Der Orden wird 1910 wieder merklich aktiv. Diese neue Ära, die in Frankreich beginnt, bringt verhaltenes Wachstum.
Im Jahr 1910 wird der Orden unter Patriarch Kyrillos VIII. wieder institutionell in Frankreich ansässig und gründet sein Kanzleramt in Paris.

In den Jahren nach 1925 gelingt es dem Lazarus-Orden auch außerhalb Frankreichs in Europa wieder nennenswert fußzufassen – besonders in Spanien, den Niederlanden und Polen werden Jurisdiktionen des Ordens wiedergegründet.
Am Generalkapitel des Jahres 1935 in Epinay wird Francisco de Borbon y de la Torre, Herzog von Sevilla, zum XLIV. Großmeister des Lazarus-Ordens gewählt – er war bereits seit 1930 Generalstatthalter des Ordens gewesen. Mit dieser Wahl endet die Vakanz des Großmeisteramtes, in der der Orden durch Generaladministratoren regiert wurde und die seit 1814 bestanden hatte.

Nach der Zäsur durch den 2. Weltkrieg verlegt der Lazarus-Orden im Jahr 1956 seinen Ordenssitz wieder nach Frankreich. Der Orden erfährt in den folgenden Jahren eine prosperierende Periode, die in verschiedenen europäischen Staaten Ordenskommenden an den althergebrachten Standorten wiederentstehen lässt. Der alte Magistralkommende Boigny wird im Jahr 1967 wieder Sitz des Großmagisteriums.

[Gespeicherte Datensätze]

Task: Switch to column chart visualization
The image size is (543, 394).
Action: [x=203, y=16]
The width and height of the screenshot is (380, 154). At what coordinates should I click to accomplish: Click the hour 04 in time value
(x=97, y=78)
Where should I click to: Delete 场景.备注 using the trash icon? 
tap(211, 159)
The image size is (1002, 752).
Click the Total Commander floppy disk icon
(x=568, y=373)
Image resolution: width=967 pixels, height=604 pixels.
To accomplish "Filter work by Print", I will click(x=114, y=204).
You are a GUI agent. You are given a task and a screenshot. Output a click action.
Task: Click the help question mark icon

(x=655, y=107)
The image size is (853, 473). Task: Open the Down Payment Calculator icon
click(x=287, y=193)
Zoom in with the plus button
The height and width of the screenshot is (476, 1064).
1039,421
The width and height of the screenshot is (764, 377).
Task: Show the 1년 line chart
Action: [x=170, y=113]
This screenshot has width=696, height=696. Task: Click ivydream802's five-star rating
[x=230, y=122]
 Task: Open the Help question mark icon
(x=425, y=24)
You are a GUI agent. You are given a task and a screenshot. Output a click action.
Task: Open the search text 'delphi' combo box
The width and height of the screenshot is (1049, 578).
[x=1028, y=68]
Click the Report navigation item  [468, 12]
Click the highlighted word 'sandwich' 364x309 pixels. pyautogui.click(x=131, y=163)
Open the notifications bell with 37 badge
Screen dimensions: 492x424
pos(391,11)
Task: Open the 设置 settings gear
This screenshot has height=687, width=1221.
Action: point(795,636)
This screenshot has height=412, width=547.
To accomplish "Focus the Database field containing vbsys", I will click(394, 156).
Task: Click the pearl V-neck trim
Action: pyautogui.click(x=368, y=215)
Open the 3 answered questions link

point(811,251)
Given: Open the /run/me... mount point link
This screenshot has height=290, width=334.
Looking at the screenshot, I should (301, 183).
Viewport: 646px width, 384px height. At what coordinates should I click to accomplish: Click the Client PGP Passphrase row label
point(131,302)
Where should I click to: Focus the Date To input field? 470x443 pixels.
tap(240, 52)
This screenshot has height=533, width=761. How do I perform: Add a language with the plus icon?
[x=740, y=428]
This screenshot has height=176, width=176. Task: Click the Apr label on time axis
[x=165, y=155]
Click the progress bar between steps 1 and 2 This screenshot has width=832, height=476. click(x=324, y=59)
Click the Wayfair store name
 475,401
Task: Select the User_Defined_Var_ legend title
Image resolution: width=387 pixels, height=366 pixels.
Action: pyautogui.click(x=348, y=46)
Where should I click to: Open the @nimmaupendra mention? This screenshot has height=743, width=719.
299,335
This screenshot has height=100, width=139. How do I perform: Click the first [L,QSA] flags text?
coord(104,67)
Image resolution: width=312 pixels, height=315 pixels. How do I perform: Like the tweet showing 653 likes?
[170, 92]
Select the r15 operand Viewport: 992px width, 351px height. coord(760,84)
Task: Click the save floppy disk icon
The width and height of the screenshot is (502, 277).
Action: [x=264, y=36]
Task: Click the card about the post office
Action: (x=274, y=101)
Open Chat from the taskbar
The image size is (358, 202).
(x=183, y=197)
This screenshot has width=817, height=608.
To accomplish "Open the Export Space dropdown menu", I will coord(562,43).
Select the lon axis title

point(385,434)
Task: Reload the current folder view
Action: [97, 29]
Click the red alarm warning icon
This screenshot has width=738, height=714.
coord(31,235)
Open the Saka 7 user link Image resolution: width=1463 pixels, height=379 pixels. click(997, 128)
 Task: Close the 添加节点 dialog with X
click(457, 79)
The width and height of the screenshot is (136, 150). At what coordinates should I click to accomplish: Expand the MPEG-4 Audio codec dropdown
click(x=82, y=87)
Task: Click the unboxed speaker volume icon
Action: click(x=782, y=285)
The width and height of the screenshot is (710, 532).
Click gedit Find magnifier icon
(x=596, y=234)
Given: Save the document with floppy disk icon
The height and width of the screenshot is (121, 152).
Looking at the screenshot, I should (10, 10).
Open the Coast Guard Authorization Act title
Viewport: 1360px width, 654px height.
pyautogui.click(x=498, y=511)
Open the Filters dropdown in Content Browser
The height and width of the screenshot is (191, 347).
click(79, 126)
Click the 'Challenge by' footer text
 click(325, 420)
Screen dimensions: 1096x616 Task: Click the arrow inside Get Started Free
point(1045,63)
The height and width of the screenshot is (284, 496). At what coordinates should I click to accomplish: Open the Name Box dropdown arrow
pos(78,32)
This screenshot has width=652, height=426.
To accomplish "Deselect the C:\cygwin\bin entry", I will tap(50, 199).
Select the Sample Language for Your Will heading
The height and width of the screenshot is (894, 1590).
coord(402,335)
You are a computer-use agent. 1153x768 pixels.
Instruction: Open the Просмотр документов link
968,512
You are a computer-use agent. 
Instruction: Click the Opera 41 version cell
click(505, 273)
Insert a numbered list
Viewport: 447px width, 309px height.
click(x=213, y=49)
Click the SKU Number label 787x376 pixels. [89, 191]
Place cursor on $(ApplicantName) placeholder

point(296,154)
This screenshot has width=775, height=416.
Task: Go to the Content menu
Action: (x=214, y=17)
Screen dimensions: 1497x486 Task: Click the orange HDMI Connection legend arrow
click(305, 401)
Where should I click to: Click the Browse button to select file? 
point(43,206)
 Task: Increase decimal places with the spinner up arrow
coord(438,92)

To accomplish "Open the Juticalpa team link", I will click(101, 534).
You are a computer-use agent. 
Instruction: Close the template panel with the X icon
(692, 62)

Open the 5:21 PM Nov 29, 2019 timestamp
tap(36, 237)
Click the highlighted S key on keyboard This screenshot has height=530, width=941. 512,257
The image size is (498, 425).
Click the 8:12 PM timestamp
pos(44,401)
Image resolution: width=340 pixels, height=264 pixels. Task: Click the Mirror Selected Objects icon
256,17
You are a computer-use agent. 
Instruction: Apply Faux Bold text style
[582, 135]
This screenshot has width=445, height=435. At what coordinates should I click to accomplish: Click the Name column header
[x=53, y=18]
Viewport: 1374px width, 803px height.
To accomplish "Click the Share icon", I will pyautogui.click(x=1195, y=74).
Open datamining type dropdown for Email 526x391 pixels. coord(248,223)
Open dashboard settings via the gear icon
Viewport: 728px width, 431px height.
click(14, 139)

Bitte bearbeiten:
a: Wer wird laut dem Text zum Lazarus-Orden 1935 in Epinay zum XLIV. Großmeister gewählt?
b: Gib aus dem Text zum Lazarus-Orden den Abschnitt von „Am Generalkapitel des“ bis einschließlich „Sitz des Großmagisteriums.“ wortgetreu aus.
Halte dich allein an den Text zum Lazarus-Orden.

Die Lösungen:
a: Francisco de Borbon y de la Torre, Herzog von Sevilla.

b:
Am Generalkapitel des Jahres 1935 in Epinay wird Francisco de Borbon y de la Torre, Herzog von Sevilla, zum XLIV. Großmeister des Lazarus-Ordens gewählt – er war bereits seit 1930 Generalstatthalter des Ordens gewesen. Mit dieser Wahl endet die Vakanz des Großmeisteramtes, in der der Orden durch Generaladministratoren regiert wurde und die seit 1814 bestanden hatte.

Nach der Zäsur durch den 2. Weltkrieg verlegt der Lazarus-Orden im Jahr 1956 seinen Ordenssitz wieder nach Frankreich. Der Orden erfährt in den folgenden Jahren eine prosperierende Periode, die in verschiedenen europäischen Staaten Ordenskommenden an den althergebrachten Standorten wiederentstehen lässt. Der alte Magistralkommende Boigny wird im Jahr 1967 wieder Sitz des Großmagisteriums.